Manado
Manado diving was fantastic beyond my wildest dreams. Other than the 3 dives that I did on my last trip to the Flores in Indonesia some two years back, I’ve never seen such diversity of marine life, healthy display of hard and soft corals, superb walls and reefs, as well as large shoals of schooling fish of every type, colour and size than off Bunaken Island this time round. Every hour-long dive was consistently and memorably good, and even diving off the house reef yielded some incredible finds.
Summary of my dive log: pygmy seahorse (my best find – at 33m!), black tip shark, white tip shark, a spotted eagle ray, 2 huge green turtles, no less than 4 to 5 Napoleon wrasses, Giant trevallies, mackerels, jacks and snappers, school of 30 teira batfishes swimming Zen-ly, a teira batfish juvenile (awesome!), lots of fantastically beautiful and huge Spanish dancers (50cm hexabranchus sanguineus), the black with green dots Dusky Nembrotha (nudibranch), countless other nudibranchs which were equally beautiful, schools of clown, titan, orange-striped and redtooth triggerfish, delicious looking groupers, the pretty scrawled filefish, tiny black-saddled tobies, my favorite spotted boxfishes, yellow-margined moray eels on almost every dive, the very rare zebra moray and snowflake moray, cowries, dendronephthya crab (very camouflaged!!), a very cute mantis shrimp, slipper lobster, a cave of 5 different types of firefish and lionfishes, variety of scorpionfish and stonefishes (as well as some frogfish), panther flounder, longnose hawkfish, barracudas, all the pipefish, trumpetfish, cornetfish and flutemouths we could find in the coral reef book, the very rare cometfish (which mimics the moray eel), banded sea snake (freaked me out), lots of bumphead parrotfish, a cluster of bigfin reef squids, amazing colonial ascidians, sea fans, and a prolific display of wrasses, anemonefish, sweetlips, damselfishes, fusiliers, butterflyfishes, anthias, surgeonfish, porcupinefish and puffers etc.
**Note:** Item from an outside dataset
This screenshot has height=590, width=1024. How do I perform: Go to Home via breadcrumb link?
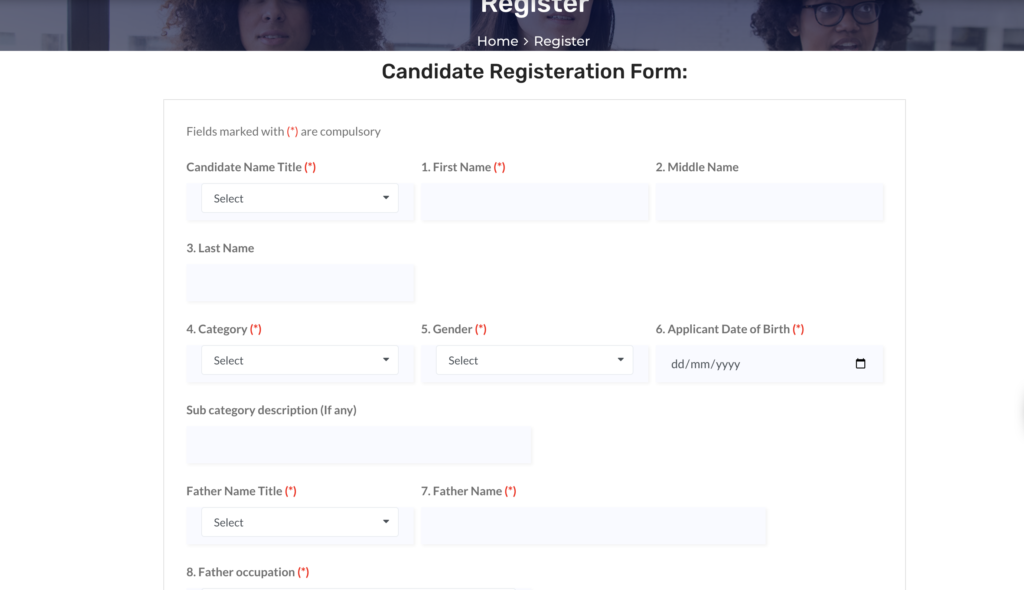pos(497,41)
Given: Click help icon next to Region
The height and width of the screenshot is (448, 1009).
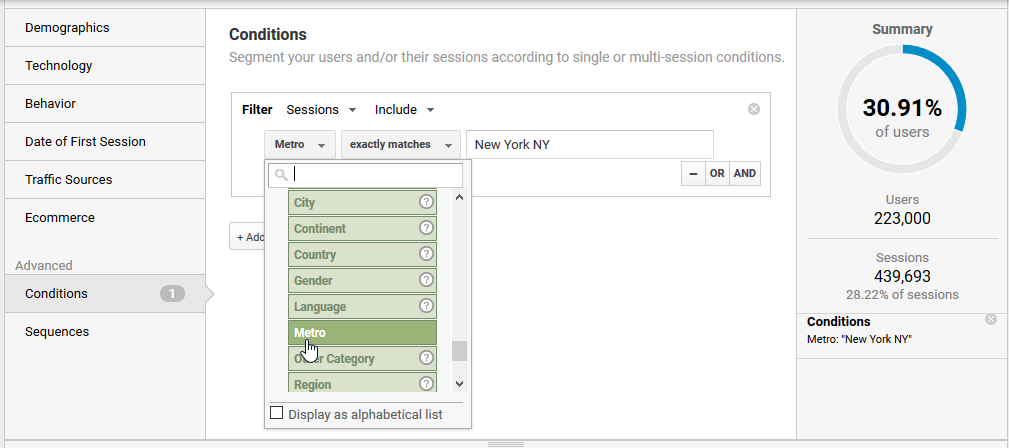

We had the good fortune of diving with a bunch of cheery marine biologists from the Raffles Museum of NUS and they were rattling off and logging scientific names of marine fish and invertebrates after each dive, which made the whole trip extremely educational. The rather famous underwater photographer Michael Aw (no relation of mine) was also on a visit to the resort and we had a chance to talk to him about the amazing dives he has done around the region as well as a new book he is publishing. And lucky us also got to see schools of dolphins and pilot whales swimming alongside and around our little boat when we went out on one of our dives! Really funny fellas!
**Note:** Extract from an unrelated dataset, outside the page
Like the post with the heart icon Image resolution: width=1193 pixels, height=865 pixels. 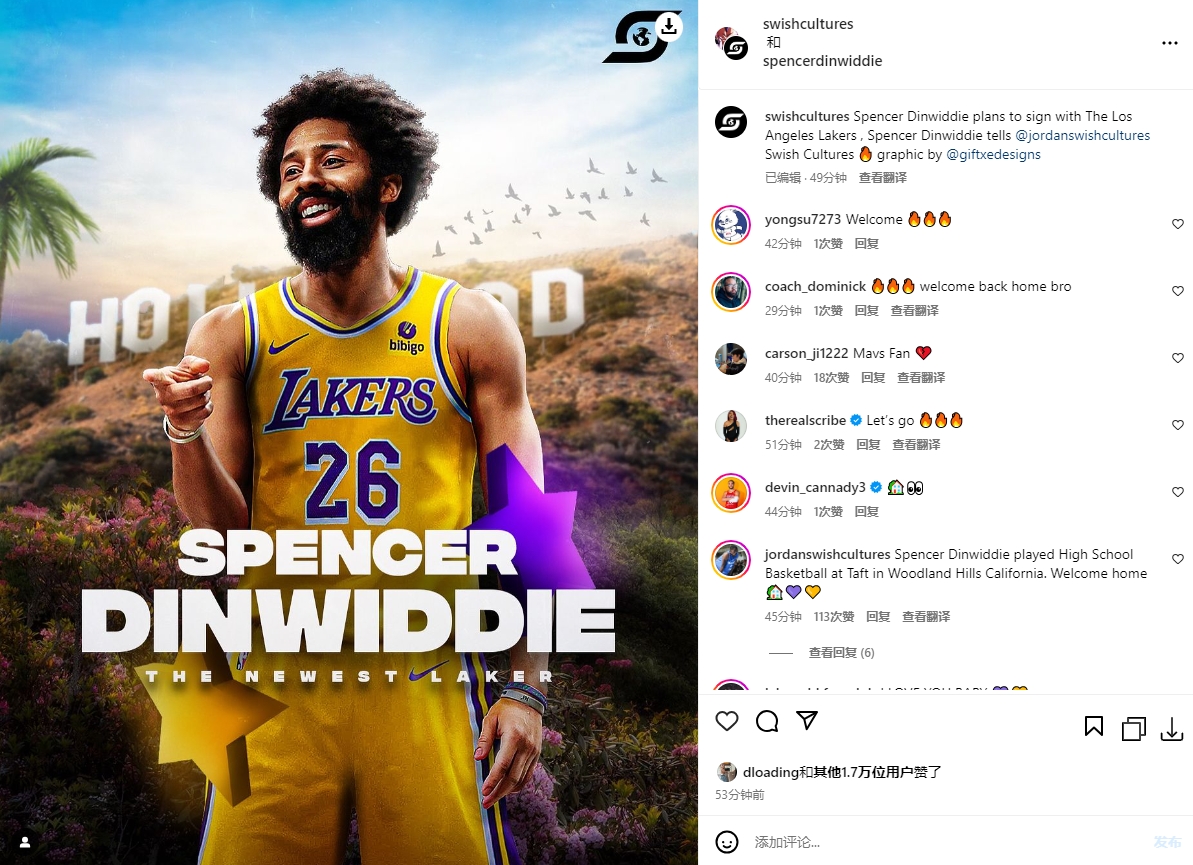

Ended the trip with a visit to the unbelievable Chinatown market, where the “everything-also-eat” Chinese populace were blowtorching dogs, bats and field rats, and cutting up everything marine from giant green turtles :( to slipper lobsters and giant mantis shrimps. We also got ourselves properly covered with fine rusty volcanic ash from Gunung Soputan, which “hiccupped” on the last day we were there.